Native Hawaiians Push for Federal Indigenous Status
April 2, 2009 - Posted by The Leadership Conference
Senator Daniel Akaka, D. Hawaii, is the lead sponsor of the Native Hawaiian Government Reorganization Act in Congress.
The indigenous people of Hawaii have lived on the islands for thousands of years. But even though the Kingdom of Hawaii was overthrown in 1893 and the islands were annexed by the U.S. in 1898, Native Hawaiians do not have a federally recognized native governing body, like Native Americans and Alaska Natives.
Since that time the U.S. government gradually improved its relationship with Native Hawaiians. Legislation passed in 1974 made Native Hawaiians eligible for some, but not all, of the federal assistance programs available to Native Americans.
In 1993, Congress passed the Apology Resolution which "apologizes to Native Hawaiians on behalf of the people of the United States for the overthrow of the Kingdom of Hawaii."

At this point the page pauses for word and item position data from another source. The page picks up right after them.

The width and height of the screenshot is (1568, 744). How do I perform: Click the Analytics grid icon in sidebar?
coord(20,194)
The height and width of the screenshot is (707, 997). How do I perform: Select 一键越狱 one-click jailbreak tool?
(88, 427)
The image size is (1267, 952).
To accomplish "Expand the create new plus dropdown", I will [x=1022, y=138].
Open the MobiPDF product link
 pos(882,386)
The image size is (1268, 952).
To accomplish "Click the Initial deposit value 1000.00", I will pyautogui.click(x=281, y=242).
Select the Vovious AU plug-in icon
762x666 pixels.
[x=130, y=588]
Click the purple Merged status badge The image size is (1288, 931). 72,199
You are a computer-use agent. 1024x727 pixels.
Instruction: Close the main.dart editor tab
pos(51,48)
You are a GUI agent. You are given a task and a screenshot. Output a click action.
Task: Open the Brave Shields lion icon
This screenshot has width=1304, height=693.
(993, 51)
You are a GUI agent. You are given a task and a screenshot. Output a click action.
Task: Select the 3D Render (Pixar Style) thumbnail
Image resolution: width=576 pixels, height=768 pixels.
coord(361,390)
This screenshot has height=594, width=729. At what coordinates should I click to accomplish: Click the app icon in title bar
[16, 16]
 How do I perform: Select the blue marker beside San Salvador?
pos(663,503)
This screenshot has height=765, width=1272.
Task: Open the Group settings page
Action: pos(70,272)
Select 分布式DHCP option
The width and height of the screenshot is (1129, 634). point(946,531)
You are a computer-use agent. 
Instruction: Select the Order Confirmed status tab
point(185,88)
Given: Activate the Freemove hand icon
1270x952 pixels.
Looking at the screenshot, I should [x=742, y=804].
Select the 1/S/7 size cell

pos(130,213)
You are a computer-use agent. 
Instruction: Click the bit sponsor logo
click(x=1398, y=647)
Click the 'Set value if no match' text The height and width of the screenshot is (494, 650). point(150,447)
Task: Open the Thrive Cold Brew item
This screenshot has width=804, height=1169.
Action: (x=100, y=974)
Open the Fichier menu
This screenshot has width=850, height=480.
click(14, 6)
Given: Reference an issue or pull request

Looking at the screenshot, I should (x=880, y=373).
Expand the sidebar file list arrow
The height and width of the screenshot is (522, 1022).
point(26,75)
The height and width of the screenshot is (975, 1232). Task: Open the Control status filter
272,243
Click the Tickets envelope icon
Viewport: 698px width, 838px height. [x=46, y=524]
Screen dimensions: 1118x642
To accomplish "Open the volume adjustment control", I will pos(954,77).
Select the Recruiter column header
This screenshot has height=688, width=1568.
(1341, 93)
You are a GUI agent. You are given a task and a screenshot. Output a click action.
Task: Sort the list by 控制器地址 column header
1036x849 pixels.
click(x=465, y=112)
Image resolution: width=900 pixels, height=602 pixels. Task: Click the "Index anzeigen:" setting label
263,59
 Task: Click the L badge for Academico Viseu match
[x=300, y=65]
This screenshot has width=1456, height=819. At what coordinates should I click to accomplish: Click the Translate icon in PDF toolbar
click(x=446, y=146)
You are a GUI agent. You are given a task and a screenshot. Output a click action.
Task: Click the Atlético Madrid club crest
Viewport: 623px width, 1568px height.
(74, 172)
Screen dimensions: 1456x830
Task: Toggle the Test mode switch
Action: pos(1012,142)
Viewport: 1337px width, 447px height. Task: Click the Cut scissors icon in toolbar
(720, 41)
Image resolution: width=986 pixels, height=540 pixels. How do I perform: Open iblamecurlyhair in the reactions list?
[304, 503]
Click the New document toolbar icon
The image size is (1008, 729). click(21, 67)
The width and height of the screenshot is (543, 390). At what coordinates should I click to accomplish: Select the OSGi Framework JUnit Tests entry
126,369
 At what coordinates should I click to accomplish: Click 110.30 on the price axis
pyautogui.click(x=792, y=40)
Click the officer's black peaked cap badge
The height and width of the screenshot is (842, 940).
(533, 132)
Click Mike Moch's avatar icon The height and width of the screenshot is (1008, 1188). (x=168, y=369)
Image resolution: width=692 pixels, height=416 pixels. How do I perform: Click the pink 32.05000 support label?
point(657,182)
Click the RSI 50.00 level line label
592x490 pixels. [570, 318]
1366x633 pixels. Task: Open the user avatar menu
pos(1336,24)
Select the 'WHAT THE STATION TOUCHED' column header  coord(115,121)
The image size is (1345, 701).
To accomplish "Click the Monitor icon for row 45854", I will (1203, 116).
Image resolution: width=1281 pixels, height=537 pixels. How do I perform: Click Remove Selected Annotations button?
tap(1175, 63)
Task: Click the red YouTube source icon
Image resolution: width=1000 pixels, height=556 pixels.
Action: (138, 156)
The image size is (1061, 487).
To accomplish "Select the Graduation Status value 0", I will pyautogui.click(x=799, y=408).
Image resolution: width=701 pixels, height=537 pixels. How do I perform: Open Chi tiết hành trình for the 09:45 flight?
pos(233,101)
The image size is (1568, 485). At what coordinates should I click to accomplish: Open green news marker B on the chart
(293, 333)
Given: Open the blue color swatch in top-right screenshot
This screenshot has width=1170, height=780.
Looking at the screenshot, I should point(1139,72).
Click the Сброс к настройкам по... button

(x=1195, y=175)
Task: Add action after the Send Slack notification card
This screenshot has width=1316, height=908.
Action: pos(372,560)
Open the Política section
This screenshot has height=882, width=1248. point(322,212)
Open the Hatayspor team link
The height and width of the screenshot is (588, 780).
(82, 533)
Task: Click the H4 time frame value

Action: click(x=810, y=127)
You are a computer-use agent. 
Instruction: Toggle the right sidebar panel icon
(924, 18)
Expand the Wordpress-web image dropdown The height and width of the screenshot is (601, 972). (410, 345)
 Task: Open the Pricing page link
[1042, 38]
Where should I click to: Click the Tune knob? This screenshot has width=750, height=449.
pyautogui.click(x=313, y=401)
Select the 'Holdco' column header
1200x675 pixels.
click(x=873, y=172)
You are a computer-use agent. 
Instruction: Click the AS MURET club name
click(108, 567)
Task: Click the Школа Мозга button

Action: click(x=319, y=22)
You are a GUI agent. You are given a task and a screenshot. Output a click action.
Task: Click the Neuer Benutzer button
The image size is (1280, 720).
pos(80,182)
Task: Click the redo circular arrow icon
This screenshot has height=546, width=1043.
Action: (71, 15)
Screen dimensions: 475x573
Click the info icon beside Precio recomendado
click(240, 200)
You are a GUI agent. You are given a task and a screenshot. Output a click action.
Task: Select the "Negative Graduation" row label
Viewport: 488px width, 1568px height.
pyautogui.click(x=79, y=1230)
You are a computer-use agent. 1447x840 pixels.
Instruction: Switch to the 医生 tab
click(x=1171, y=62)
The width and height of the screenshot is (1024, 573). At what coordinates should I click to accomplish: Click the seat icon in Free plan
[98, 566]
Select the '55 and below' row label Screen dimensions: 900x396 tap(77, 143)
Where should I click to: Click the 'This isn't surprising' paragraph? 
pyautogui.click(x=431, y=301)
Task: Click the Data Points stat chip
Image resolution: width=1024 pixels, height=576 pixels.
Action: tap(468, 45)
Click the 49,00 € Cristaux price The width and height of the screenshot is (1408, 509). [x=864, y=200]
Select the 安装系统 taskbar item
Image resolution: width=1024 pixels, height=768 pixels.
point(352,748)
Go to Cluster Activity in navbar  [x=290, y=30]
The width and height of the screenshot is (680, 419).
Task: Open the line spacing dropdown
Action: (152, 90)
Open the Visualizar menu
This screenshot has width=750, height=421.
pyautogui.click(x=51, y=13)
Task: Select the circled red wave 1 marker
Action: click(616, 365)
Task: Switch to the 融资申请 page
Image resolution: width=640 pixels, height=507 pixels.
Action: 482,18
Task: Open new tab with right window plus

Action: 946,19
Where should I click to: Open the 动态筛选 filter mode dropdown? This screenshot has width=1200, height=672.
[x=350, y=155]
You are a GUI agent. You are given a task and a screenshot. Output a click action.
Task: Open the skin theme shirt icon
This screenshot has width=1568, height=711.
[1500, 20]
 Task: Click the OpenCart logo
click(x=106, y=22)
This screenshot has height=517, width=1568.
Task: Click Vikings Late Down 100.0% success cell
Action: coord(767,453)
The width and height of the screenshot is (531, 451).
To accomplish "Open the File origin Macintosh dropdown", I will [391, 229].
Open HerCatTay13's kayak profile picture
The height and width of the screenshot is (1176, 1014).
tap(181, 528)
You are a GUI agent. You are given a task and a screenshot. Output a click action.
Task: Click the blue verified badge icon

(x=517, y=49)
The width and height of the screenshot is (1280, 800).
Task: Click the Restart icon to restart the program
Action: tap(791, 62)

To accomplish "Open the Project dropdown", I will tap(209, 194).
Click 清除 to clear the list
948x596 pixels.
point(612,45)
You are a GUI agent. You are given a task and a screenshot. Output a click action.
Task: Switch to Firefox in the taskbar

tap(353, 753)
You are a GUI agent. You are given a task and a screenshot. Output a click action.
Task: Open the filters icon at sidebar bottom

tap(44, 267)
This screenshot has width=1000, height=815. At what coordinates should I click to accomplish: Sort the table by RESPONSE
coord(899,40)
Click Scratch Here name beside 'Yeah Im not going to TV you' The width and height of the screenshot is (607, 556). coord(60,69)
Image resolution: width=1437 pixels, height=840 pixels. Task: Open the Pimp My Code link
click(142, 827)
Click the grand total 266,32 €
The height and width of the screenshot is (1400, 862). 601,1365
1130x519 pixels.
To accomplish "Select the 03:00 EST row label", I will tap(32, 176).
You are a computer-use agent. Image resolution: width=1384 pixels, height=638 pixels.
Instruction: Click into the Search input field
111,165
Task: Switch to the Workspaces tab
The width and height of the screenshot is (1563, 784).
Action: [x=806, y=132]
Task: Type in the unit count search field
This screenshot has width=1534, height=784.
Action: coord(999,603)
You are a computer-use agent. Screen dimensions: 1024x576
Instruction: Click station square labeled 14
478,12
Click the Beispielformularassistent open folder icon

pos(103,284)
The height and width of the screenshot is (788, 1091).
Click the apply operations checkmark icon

There are many different proposals for dealing with the federal indigenous status of Native Hawaiians. A bill, the Hawaiian Government Reorganization Act of 2009, was recently introduced in the U.S. Senate that would initiate the process to create a sovereign Native Hawaiian government that will be able to engage in a federally recognized government-to-government relationship with the U.S. government, similar to Native Americans and Alaska Natives. Different versions of the bill have been introduced in Congress since 2000.